Cerebellar arteriovenous malformations (CAVMs) have increased probabilities of rupture and bleeding compared with arteriovenous malformations (AVMs) in other locations of the brain. Endovascular treatment (EVT) for CAVMs is difficult; as the angioarchitecture of CAVMs is complex, EVT may be associated with complications, due to the involvement of crucial structures, such as the brainstem. The present study aimed to determine the efficacy of EVT for CAVMS. For this purpose, 33 cases of CAVMs treated with EVT from January, 2015 to January, 2020 were retrospectively analyzed. The 33 patients were aged 8 to 73 years (mean age, 40.4±17.8 years) and 21 were female (63%, 21/33). Rupture and bleeding occurred in 29 patients (87.9%, 29/33). Among the 33 CAVM cases, 15 (45.5%, 15/33) were fed by a single artery, and 18 (54.5%, 18/33) were fed by multiple arteries. In total, 27 patients (81.8%, 27/33) had superficial vein drainage alone. Among the 33 cases, 15 were complicated by 16 aneurysms, including 14 prenidal aneurysms and 2 intranidal aneurysms. Among the 33 cases, the nidus of the CAVM (87.9%, 29/33) was treated with Onyx™ casting in 29 patients: 8 cases (27.6%, 8/29) had an embolization volume of <1/3 of the nidus, 11 cases had a volume of 1/3‑2/3 of the nidus (37.9%, 11/29) and 10 cases had a volume >2/3 of the nidus (34.5%, 10/29). Among the EVT complications, there were 3 cases (9.1%, 3/33) of intraoperative and post‑operative bleeding, which resulted in two deaths (on the 1st and 7th days). The length of hospital stay was 10.7±5.4 days. In total, 27 patients (81.7%, 27/33) had a Glasgow Outcome Scale (GOS) score of 5 at discharge. On the whole, the present study demonstrates that overall, EVT is a feasible treatment for CAVM and may be used to obtain acceptable therapeutic effects.

Introduction

Cerebellar arteriovenous malformations (CAVMs) account for 7-15% of all intracranial arteriovenous malformations (1,2). The angioarchitecture of CAVMs mainly involves the feeding artery, nidus, draining vein, aneurysm on the feeding artery and the aneurysm in the nidus, which all affect the clinical characteristics and treatment prognosis of patients with CAVMs (2,3).

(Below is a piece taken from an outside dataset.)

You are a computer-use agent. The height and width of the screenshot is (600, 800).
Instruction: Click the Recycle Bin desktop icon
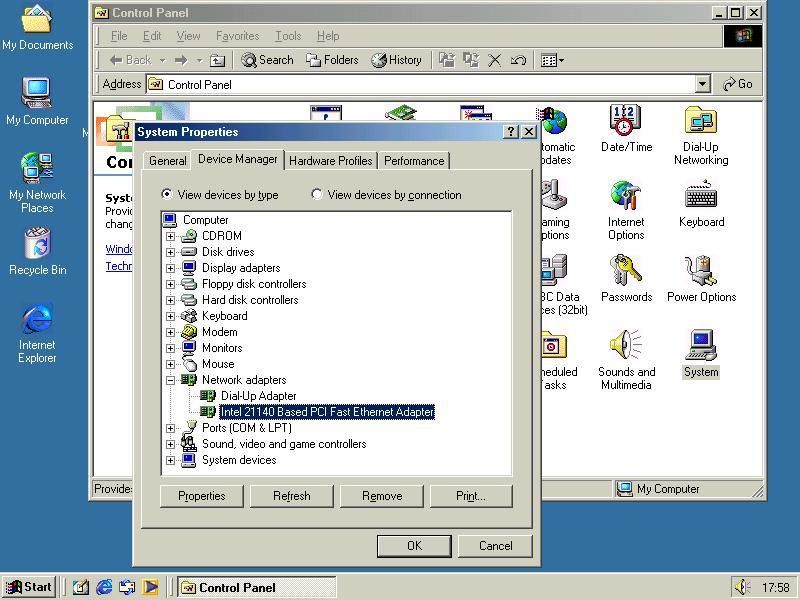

As CAVMs are located in the posterior cranial fossa with a relatively deep position and close to the brainstem, traditional microsurgery is difficult, as the depth of CAVMs can hinder surgical manipulation, and is associated with increased risks for various complications (4). In recent years, an increasing number of CAVMs have been treated with endovascular treatment (EVT), which can also be utilized as a pre-adjuvant therapy to reduce the risk of craniotomy or radiotherapy (5). The present study retrospectively analyzed patients with CAVMs who underwent EVT to investigate the imaging characteristics and EVT strategy of CAVMs at the First Hospital of Jilin University.

Patients and methods

Patient information

A total of 33 cases from the Department of Neurosurgery of the First Hospital of Jilin University from January, 2015 to January, 2020 were continuously collected and retrospectively analyzed. All the patients had arteriovenous malformations (AVMs) located in the cerebellum and underwent EVT. The present study was approved by the Ethics Committee of the First Hospital of Jilin University (approval no. 2021-429). Written informed consent was obtained from the patients >18 years old; for patients who were <18 years old, consent was provided by their parents The pre-operative state was evaluated with the Hunt-Hess grade, as follows, Grade I: Asymptomatic, or minimal headache and slight nuchal rigidity; grade II: Moderate to severe headache, nuchal rigidity, no neurological deficit other than cranial nerve palsy; grade III: Drowsiness, confusion, or mild focal deficit; grade IV: Stupor, moderate to severe hemiparesis, possibly early decerebrate rigidity and vegetative disturbances; and grade V: Deep coma, decerebrate rigidity, moribund appearance (6).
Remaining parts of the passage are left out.